In March 2020, we wrote about the extraordinary family court proceedings involving the two children of Sheikh Mohammed bin Rashid Al Maktoum of Dubai and his sixth wife, Princess Haya bint Al Hussein.
One of the most interesting aspects was that the Sheikh did not instruct his legal team to take issue with any of the allegations about the danger in which he had placed various members of his family, because he did not recognise the English court had any jurisdiction over him. The only point at which he engaged was to try to stop the court publicising its judgments on BAILII. Overall, the way the court and the media worked together here was a big win for transparency.
This week the Sheikh has been in the news again. He had lodged an appeal against a case management order made by Sir Andrew McFarlane, the President of the Family Division on 12 March 2021, about disclosure of confidential data to an expert witness. At that hearing, the President had also made findings of fact that the mobile phones of the princess, two of her solicitors, her personal assistant and two members of her security staff had been the subject of either successful or attempted infiltration by surveillance software. The software is called Pegasus software used by an Israeli company, the NSO Group. This surveillance was carried out by servants or agents of the Sheikh, the Emirate of Dubai or the UAE and had occurred with his express or implied authority, said the President.
In other words, phone hacking, but also newsworthy for the fact that it had come to light because NSO had notified Cherie Blair, who happened to be one of their advisers.
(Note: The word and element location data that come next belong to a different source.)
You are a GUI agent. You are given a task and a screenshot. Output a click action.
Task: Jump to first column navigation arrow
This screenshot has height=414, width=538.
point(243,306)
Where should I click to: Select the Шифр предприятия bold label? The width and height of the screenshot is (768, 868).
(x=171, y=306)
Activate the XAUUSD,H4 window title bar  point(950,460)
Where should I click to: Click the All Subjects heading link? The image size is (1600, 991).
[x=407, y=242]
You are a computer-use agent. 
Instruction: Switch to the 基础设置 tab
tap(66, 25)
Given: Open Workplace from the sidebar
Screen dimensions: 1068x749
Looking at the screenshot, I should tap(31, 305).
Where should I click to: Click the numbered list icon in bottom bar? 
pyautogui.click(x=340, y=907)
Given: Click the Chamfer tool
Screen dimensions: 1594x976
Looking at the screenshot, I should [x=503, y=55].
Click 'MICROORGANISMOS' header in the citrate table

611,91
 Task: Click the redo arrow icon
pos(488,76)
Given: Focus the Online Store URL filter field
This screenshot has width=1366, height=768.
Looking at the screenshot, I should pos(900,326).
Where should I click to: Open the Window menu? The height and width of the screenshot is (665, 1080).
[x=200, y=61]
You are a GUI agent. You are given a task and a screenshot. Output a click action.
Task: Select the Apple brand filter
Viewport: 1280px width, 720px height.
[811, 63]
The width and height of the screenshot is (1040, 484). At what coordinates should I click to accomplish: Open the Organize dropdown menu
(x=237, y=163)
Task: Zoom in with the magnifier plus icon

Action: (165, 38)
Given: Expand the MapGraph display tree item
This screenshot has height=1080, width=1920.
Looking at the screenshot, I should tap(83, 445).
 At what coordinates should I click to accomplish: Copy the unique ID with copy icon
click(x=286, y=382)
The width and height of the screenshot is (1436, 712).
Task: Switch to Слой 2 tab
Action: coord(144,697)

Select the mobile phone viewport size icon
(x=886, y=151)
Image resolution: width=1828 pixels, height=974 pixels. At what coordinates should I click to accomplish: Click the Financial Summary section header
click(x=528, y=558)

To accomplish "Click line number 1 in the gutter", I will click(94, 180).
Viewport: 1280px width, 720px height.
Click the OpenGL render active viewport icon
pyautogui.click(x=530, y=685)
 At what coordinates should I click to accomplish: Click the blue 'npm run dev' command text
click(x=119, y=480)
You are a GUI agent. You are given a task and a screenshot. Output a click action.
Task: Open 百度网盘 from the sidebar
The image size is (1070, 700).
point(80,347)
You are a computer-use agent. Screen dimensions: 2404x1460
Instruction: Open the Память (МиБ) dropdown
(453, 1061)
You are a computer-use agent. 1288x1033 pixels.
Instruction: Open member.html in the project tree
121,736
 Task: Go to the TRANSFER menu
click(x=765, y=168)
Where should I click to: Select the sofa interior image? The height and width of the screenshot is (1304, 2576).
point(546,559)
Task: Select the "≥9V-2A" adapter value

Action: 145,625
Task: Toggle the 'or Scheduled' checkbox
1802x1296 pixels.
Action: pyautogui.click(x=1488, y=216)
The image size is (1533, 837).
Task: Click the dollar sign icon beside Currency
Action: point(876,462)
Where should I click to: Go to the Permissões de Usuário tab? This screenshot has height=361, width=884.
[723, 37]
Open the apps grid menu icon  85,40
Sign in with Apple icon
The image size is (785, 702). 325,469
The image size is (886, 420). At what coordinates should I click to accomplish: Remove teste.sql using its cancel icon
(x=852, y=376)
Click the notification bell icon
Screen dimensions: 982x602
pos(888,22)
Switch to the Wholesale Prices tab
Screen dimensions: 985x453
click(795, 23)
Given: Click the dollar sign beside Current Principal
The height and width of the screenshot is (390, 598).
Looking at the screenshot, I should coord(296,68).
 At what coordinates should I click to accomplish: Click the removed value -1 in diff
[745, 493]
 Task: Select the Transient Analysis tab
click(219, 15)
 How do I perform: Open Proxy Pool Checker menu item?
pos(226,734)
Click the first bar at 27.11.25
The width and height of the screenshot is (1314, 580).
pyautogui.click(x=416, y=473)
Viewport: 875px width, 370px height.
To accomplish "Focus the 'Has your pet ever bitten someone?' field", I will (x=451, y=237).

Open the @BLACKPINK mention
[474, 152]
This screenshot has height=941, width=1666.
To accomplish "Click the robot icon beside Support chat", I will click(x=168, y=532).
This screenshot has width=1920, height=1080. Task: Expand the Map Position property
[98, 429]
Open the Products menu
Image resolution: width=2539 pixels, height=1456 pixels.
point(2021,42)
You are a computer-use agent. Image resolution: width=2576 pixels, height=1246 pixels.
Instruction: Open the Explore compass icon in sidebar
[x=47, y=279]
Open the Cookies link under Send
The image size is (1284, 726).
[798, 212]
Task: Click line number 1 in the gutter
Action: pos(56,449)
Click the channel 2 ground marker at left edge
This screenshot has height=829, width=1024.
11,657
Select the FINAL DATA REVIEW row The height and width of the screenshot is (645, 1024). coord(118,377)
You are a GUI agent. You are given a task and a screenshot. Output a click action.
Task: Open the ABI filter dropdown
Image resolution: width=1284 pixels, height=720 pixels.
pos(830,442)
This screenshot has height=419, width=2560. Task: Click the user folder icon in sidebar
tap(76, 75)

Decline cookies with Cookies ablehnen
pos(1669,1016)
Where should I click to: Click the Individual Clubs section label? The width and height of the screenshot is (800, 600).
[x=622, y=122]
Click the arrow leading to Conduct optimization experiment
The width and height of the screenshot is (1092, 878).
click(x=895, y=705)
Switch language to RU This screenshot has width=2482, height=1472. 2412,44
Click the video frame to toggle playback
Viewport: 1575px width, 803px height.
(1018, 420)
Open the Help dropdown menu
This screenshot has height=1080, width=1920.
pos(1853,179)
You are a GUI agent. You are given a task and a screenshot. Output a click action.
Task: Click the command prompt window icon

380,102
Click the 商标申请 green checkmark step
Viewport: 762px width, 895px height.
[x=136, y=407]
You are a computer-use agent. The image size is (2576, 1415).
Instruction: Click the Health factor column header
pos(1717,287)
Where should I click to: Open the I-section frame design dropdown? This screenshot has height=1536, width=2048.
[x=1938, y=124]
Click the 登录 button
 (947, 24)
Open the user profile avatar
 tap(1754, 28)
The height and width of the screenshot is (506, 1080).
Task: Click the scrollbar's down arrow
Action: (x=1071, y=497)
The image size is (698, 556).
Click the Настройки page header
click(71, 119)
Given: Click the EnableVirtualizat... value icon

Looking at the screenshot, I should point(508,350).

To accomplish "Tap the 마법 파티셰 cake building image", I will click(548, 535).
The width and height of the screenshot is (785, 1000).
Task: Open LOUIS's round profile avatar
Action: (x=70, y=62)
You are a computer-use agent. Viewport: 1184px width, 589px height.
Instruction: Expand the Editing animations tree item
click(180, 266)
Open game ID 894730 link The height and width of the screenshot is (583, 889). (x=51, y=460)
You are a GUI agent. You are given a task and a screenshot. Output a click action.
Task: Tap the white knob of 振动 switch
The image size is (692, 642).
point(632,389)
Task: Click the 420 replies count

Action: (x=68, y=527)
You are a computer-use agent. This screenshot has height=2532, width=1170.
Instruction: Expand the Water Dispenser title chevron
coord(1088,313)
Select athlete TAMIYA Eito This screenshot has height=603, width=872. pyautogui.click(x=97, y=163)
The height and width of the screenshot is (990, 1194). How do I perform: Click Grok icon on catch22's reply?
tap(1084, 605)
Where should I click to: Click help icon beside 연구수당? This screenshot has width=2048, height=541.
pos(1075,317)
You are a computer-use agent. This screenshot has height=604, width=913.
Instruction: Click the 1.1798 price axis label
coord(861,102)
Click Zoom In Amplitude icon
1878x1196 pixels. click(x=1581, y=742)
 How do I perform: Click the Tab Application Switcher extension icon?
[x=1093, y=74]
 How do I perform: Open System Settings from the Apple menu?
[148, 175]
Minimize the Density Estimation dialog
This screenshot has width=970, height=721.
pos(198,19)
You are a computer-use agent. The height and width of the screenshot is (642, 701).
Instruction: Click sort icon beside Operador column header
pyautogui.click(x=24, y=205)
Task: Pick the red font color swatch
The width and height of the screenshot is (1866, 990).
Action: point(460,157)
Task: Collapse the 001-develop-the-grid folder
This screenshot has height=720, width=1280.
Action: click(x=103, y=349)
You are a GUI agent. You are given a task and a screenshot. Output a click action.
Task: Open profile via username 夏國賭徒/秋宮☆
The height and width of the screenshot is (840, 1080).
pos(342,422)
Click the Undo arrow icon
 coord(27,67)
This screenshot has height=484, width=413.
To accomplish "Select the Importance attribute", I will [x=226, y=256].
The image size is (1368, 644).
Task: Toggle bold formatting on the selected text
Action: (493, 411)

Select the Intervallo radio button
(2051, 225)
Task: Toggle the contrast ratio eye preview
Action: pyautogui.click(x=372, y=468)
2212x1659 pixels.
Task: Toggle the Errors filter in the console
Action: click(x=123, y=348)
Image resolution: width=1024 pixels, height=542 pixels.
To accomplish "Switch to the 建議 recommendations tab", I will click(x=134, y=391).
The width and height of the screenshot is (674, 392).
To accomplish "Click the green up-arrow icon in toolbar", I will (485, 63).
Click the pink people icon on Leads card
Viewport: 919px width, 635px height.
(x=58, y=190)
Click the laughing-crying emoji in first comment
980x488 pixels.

Credit to Sam Greenhill at the Daily Mail, for what appears to be comprehensive, neutral coverage of the story here with helpful explainers on the context of phone hacking.
The new judgment on BAILII includes links to 12 previous judgments and orders in the case. It is therefore pretty complicated. This extract [paras 137-139] gives a flavour:
At para 143, the Court of Appeal conclude:
It seems that the UK is (or was) a country in which Princess Haya felt she and her children could live in relative safety and it’s therefore appropriate for her to take legal action here to protect them. Pity the poor judges though, and the falling-over family court system, having to contend with all this as well.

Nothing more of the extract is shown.